We find in Teixeira that the ruler who succeeded in 1290 was Amir Masa’ud, who obtained the Government by the murder of his brother Saifuddin Nazrat. Masa’ud was cruel and oppressive; most of the influential people withdrew to Bahauddin Ayaz, whom Saifuddin had made Wazir of Kalhat on the Arabian coast. This Wazir assembled a force and drove out Masa’ud after he had reigned three years. He fled to Kerman and died there some years afterwards.
Bahauddin, who had originally been a slave of Saifuddin Nazrat’s, succeeded in establishing his authority. But about 1300 great bodies of Turks (i.e. Tartars) issuing from Turkestan ravaged many provinces of Persia, including Kerman and Hormuz. The people, unable to bear the frequency of such visitations, retired first to the island of Kishm, and then to that of Jerun, on which last was built the city of New Hormuz, afterwards so famous. This is Teixeira’s account from Thuran Shah, so far as we are concerned with it. As regards the transfer of the city it agrees substantially with Abulfeda’s, which we have already quoted (supra, note 1).
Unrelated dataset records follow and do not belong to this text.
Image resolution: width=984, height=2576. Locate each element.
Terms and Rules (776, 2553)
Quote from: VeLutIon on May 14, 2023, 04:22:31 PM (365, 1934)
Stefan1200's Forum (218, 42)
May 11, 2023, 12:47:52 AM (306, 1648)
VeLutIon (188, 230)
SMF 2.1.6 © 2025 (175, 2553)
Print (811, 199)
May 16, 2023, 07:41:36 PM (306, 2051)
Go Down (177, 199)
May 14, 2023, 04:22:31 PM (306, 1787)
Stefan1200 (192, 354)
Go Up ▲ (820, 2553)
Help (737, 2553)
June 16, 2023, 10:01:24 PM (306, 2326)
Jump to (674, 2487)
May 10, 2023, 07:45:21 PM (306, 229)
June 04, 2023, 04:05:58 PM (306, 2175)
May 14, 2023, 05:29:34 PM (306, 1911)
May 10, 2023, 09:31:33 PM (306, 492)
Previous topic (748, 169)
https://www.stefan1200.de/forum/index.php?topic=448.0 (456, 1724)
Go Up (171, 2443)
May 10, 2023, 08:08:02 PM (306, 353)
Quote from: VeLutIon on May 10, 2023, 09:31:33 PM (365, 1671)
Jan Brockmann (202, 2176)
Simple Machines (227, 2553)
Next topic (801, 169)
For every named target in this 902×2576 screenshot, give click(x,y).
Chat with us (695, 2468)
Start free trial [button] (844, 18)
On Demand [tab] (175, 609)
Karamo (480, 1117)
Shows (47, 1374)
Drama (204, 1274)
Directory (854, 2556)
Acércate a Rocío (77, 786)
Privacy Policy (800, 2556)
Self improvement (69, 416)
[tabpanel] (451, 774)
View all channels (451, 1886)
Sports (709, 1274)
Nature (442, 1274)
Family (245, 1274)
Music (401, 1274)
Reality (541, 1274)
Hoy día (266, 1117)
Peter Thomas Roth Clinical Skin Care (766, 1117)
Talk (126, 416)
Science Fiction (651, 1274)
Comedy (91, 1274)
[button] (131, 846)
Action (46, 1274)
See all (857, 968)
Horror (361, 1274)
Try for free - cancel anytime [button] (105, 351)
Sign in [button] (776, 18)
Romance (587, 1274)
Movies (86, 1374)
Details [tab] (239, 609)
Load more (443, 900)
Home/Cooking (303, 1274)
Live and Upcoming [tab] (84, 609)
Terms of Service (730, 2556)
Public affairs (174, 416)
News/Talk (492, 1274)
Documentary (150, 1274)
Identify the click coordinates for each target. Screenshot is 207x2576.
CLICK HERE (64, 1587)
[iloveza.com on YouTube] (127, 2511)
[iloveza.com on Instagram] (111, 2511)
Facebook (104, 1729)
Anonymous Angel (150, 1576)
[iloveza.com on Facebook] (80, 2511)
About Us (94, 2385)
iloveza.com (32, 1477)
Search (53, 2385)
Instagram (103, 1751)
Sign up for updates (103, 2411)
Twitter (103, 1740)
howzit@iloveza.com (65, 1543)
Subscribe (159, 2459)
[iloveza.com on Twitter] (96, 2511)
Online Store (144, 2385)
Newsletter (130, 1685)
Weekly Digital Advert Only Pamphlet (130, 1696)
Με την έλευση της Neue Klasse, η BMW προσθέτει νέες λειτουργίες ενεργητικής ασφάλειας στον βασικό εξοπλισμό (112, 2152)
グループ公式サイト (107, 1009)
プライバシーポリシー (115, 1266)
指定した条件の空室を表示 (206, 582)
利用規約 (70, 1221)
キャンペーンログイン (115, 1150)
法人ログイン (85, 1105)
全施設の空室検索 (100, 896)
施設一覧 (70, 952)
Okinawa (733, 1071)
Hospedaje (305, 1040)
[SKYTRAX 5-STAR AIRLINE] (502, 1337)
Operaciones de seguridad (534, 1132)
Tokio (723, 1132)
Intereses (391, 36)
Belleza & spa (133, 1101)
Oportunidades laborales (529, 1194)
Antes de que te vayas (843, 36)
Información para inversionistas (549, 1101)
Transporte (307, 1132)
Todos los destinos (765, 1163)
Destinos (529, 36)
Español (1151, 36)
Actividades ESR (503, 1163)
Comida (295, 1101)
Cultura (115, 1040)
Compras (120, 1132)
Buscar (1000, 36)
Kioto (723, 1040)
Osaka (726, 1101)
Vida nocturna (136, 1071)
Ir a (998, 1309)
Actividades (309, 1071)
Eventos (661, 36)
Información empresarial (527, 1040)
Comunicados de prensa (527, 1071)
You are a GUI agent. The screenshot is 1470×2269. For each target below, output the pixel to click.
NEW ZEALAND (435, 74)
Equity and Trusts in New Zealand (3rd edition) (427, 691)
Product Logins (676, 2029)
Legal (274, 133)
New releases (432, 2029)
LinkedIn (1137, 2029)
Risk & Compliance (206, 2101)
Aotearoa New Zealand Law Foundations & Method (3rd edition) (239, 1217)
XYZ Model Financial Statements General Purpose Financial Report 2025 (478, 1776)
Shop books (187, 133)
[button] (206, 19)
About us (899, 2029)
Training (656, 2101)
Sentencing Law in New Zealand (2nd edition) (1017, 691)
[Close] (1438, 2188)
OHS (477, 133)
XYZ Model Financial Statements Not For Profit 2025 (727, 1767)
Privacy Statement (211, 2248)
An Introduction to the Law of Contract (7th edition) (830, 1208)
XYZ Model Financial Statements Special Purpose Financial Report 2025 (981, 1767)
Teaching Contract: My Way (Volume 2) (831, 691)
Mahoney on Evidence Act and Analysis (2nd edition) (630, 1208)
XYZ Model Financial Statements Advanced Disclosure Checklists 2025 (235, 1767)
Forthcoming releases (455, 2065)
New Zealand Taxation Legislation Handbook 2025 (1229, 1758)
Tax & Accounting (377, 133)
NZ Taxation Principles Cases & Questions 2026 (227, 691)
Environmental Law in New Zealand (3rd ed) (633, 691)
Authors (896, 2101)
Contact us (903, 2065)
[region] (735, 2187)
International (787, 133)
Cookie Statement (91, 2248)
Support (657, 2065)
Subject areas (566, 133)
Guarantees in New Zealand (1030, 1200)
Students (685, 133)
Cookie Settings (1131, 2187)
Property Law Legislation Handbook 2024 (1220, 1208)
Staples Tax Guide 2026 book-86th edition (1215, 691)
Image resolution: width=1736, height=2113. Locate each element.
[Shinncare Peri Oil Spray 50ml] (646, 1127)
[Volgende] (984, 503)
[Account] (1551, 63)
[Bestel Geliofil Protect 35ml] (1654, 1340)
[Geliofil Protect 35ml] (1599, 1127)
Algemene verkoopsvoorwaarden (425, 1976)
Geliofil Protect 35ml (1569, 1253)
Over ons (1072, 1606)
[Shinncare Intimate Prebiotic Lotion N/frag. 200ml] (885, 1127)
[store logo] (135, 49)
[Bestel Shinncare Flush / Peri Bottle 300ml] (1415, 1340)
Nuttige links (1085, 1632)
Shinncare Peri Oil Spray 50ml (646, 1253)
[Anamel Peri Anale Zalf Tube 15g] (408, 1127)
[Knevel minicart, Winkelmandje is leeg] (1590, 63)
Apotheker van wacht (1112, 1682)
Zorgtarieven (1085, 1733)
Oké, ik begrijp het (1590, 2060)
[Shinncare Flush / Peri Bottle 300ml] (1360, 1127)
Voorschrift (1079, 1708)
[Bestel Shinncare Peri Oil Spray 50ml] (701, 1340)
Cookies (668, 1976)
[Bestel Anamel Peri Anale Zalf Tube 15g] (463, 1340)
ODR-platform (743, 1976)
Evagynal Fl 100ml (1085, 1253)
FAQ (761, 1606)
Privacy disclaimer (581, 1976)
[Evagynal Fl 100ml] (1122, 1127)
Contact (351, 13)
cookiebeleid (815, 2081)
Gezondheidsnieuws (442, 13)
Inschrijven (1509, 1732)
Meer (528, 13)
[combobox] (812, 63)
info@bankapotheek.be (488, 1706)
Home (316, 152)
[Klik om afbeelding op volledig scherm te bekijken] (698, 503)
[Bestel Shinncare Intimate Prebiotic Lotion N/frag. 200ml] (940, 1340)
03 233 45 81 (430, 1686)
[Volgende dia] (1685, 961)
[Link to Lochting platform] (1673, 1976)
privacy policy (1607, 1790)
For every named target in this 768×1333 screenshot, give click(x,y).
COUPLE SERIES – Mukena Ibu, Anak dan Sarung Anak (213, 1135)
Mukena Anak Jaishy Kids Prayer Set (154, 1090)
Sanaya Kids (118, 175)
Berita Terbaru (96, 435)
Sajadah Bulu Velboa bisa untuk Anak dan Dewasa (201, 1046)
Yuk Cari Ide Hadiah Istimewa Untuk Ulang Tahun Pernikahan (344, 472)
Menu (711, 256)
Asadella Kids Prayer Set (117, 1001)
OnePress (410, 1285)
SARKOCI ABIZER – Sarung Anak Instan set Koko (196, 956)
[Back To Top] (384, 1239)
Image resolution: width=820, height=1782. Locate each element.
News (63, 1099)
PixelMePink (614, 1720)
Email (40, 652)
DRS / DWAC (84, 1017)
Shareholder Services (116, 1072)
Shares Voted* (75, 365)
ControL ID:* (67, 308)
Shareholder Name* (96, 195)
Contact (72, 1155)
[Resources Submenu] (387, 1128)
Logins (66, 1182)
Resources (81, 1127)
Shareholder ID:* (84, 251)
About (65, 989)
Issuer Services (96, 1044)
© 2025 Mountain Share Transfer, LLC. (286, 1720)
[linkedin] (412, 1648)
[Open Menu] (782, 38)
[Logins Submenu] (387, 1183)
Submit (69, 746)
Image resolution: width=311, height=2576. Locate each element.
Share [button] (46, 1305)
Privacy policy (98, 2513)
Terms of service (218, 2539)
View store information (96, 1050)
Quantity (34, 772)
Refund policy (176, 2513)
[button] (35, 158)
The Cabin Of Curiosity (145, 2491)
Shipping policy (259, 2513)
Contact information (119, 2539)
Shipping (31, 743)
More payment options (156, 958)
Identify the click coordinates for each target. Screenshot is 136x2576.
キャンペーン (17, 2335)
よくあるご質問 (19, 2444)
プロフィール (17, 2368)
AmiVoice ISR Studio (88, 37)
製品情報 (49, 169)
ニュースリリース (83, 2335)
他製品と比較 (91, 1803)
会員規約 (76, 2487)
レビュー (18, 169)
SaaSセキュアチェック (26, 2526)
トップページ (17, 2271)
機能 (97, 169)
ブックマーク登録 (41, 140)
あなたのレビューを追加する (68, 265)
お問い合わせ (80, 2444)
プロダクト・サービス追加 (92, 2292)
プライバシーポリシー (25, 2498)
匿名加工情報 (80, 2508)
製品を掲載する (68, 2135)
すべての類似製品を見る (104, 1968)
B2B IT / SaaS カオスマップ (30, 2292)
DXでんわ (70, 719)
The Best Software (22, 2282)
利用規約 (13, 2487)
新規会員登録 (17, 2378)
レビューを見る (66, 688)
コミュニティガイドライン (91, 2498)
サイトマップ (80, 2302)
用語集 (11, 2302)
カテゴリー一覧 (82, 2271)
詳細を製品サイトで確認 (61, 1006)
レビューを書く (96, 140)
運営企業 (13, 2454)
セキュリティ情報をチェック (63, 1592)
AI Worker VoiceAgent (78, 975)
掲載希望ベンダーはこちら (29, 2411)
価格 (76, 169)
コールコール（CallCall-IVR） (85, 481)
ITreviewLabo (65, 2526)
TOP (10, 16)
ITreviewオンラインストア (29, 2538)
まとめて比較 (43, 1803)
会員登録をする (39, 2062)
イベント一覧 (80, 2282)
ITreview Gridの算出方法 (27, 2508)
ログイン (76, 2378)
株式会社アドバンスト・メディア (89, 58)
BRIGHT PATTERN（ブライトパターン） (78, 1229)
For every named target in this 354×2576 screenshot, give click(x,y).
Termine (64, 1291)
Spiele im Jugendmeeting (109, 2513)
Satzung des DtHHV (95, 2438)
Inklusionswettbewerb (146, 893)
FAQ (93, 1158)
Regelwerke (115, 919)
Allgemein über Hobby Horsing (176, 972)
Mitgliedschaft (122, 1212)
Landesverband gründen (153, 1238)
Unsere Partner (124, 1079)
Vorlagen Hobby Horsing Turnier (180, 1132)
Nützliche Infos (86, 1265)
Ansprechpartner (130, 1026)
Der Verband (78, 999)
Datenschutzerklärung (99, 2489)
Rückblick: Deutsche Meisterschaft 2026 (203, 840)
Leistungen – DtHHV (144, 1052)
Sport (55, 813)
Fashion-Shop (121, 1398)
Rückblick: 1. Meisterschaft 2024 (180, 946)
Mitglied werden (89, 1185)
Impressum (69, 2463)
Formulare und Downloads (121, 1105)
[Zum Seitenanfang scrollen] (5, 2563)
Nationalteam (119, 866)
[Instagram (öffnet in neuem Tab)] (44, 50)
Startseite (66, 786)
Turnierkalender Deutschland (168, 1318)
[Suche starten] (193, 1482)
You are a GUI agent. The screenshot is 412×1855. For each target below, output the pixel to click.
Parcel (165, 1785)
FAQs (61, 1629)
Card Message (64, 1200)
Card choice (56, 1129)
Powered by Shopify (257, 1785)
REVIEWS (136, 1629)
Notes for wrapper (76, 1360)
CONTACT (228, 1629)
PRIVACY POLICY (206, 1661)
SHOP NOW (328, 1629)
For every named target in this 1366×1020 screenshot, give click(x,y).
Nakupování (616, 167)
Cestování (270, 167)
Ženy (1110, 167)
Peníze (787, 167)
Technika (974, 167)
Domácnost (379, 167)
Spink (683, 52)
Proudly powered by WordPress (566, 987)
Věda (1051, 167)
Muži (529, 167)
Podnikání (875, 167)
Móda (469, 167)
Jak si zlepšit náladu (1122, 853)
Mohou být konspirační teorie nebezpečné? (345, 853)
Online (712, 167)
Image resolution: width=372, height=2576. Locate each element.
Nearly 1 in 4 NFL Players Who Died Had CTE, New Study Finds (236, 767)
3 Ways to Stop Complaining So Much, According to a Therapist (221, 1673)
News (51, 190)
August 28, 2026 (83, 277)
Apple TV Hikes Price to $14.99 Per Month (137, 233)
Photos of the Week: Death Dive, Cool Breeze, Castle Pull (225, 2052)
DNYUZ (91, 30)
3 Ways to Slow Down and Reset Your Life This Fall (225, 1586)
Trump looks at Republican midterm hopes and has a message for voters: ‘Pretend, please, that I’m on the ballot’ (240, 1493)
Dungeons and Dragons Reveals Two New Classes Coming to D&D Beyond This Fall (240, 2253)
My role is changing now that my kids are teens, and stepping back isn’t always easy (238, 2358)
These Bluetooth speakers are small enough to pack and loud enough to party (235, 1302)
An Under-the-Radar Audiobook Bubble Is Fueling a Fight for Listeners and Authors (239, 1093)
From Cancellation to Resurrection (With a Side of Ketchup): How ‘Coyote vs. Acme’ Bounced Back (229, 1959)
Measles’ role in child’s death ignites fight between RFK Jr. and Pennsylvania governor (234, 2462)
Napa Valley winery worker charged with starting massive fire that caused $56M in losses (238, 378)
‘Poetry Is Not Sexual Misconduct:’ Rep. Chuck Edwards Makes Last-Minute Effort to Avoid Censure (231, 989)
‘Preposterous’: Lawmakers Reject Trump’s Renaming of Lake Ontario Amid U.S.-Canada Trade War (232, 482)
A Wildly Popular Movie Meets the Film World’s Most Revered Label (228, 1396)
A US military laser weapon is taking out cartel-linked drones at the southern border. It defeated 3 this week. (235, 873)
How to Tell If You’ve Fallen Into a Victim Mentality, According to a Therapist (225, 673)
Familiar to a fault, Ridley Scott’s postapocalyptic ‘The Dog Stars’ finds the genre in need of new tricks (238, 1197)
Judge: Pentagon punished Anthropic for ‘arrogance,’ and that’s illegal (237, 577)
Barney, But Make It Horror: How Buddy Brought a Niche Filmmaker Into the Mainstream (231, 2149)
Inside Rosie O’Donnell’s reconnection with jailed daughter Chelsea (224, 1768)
Hammer’s account from Wassaf is frightfully confused, chiefly I should suppose from Hammer’s own fault; for among other things he assumes that Hormuz was always on an island, and he distinguishes between the Island of Hormuz and the Island of Jerun! We gather, however, that Hormuz before the Mongol time formed a government subordinate to the Salghur Atabegs of Fars (see note 1, ch. xv.), and when the power of that Dynasty was falling, the governor Mahmud Kalhati, established himself as Prince of Hormuz, and became the founder of a petty dynasty, being evidently identical with Teixeira’s Ruknuddin Mahmud above-named, who is represented as reigning from 1246 to 1277. In Wassaf we find, as in Teixeira, Mahmud’s son Masa’ud killing his brother Nazrat, and Bahauddin expelling Masa’ud. It is true that Hammer’s surprising muddle makes Nazrat kill Masa’ud; however, as a few lines lower we find Masa’ud alive and Nazrat dead, we may safely venture on this correction. But we find also that Masa’ud appears as Ruknuddin Masa’ud, and that Bahauddin does not assume the princely authority himself, but proclaims that of Fakhruddin Ahmed Ben Ibrahim At-Thaibi, a personage who does not appear in Teixeira at all. A MS. history, quoted by Ouseley, does mention Fakhruddin, and ascribes to him the transfer to Jerun. Wassaf seems to allude to Bahauddin as a sort of Sea Rover, occupying the islands of Larek and Jerun, whilst Fakhruddin reigned at Hormuz. It is difficult to understand the relation between the two.
It is possible that Polo’s memory made some confusion between the names of RUKNUDDIN Masa’ud and Fakhruddin AHMED, but I incline to think the latter is his RUOMEDAN AHMED. For Teixeira tells us that Masa’ud took refuge at the court of Kerman, and Wassaf represents him as supported in his claims by the Atabeg of that province, whilst we see that Polo seems to represent Ruomedan Acomat as in hostility with that prince. To add to the imbroglio I find in a passage of Wassaf Malik Fakhruddin Ahmed at-Thaibi sent by Ghazan Khan in 1297 as ambassador to Khanbalig, staying there some years, and dying off the Coromandel coast on his return in 1305. (Elliot, iii. pp. 45-47.)